Read Burial in the Clouds Online
Authors: Hiroyuki Agawa
With that, the front and rear ranks of each division were made to face one another, and each of us was ordered to strike the man opposite him. If an officer determined that anyone was cutting corners, or going easy on his partner, he would say, “Hit him like this!” and damn well show you how till you collapsed. I faced Wakatsuki, a fellow who packs quite a punch. Curiously, the good beating had made me trigger-happy, and, at the command “Rear rank, go!” I smashed Wakatsuki's face in. Both of us left with bloody cuts on our lips.
They made the rounds at 2215, an hour and a half behind schedule.
April 8
Father has written. Our goat gave birth to a kid. I guess they'll have plenty of goat's milk to drink. Also, the peas in the kitchen garden are doing well, and they'll be ready to eat sometime next month. I can picture the butterflies fluttering around the pea-flowers in the yard. There's been no word at all from my brother Bunkichi.
In the morning, we had a lecture on aerial ordnance, with particular attention to guidance systems. The instructor was Lieutenant Washimura, who barely escaped death during the strategic “advance” in New Guinea. Japanese ordnance, he tells us, is marred by defective instruments that were rushed into production, and which lag far behind American equipment. His words sank deep into my heart. Just think about our radar and our bombsights, he says, and you see how long a road Japan still has to travel. As for the battleship
Kirishima
, which went down in the Third Battle of the Solomon Islands: Unquestionably this was due to the unerring accuracy of our enemy's radar-assisted firepower. Our men were flustered, the lieutenant explains, not knowing where the shells were coming from, and in the confusion they lost the rudder, and, with it, control of the ship. Thus the
Kirishima
sank, all too easily.
“True, the navy expects much of you,” Lieutenant Washimura said. “But in my view it's regrettable that the press bureau at Imperial Headquarters sees fit to keep us all intoxicated with the results of the Battle of Hawaii and the Malay campaign, trumpeting our successes with such fanfare, as if to the very crack of doom.” Generally speaking, the instructors who have been in battle, and had a tough go of it, are quite unassuming, and there is nothing fanatical or desperate about them. Lieutenant Washimura, though, seems particularly philosophical. Really bad are the instructors who stay behind in the training units. They get used to being instructors and wind up like bitter old maids.

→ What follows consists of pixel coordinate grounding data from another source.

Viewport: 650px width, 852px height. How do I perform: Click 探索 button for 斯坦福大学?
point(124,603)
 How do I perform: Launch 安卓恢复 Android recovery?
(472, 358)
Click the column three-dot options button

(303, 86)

Lieutenant Washimura also told us a story about so-called “Australian pig.” They were marching through the jungle of New Guinea in retreat, with nothing to eat or drink, when they stumbled across an army unit. These soldiers possessed a rare store of mouthwatering meat. They had gotten hold of an “Australian pig,” they said, and would be happy to share it with the navy men. At first, the sailors were grateful for the windfall, but then they noticed a number of dead Japanese soldiers, whose bodies lay scattered here and there, along the path of retreat. Flesh from their backs and thighs had been carved out. The lieutenant did not say whether or not he ate any of the meat. He may have. What must it feel like to discover that you've just eaten human flesh? If I am starving to death, will I think, “Now that I have eaten it once, it doesn't make any difference if I do it again”? Will I?
Air defense training this afternoon, and then again this evening. We had to conduct it inside the building, on account of the rain.

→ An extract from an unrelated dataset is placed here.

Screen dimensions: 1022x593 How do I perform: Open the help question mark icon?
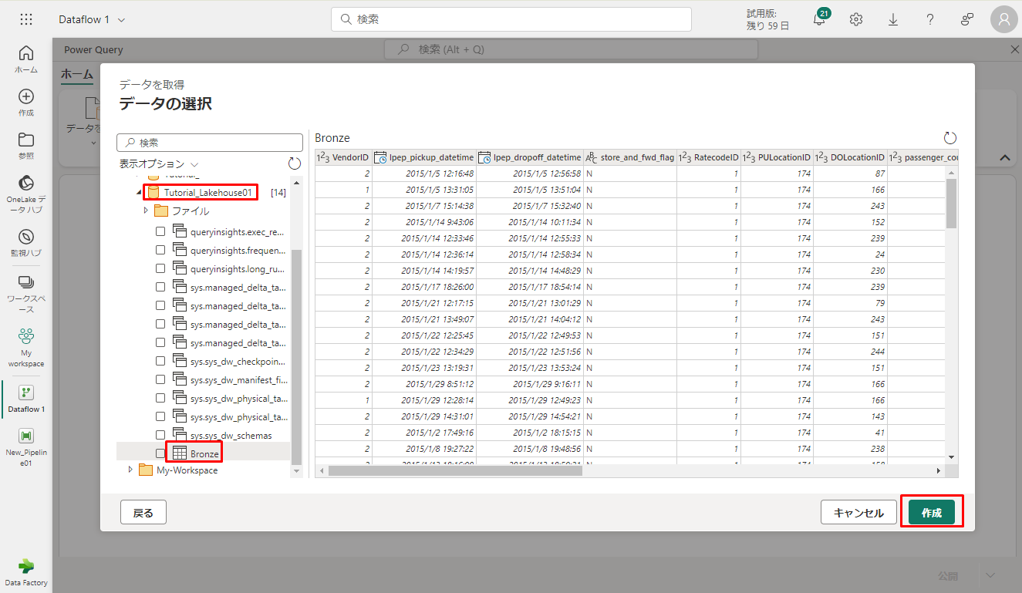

I feel gloomy, which probably has something to do with that story about “Australian pig.” Ordinarily, I should have been celebrating the
Kanbutsue
today, the anniversary of the Buddha's birth, with hydrangea tea. For the
Kanbutsue,
we build a little “flower temple” (so called because its roof is bedecked with blossoms) and enshrine a figure of the Baby Buddha inside it. Then we fill a bowl at its base with hydrangea tea, to be sprinkled over the Buddha with a dipper. That sort of thing is so remote from us now. Come to think of it, though, the
Kanbutsue
might be celebrated on April 8
of the old lunar calendar. I'm not sure about these things anymore.
April 11
Antiaircraft drills immediately followed reveille. We were on Defense Condition 1 throughout the morning.
Glider training proceeded, while we maintained the high alert. My left foot is still stiff and gets tense easily, making the plane tilt leftward. This is no good. I still hope somehow to make the grade as a pilot. The word is that our scores in Morse code weigh heavily, and I do better at that by the day. So if I can remember to do my gliding with due care, I'll probably be okay. As for Morse code, I can now understand without difficulty the flashing signals that the Red Dragonflies out of Kasumiga-ura Naval Air Station exchange with ground control during their night flights.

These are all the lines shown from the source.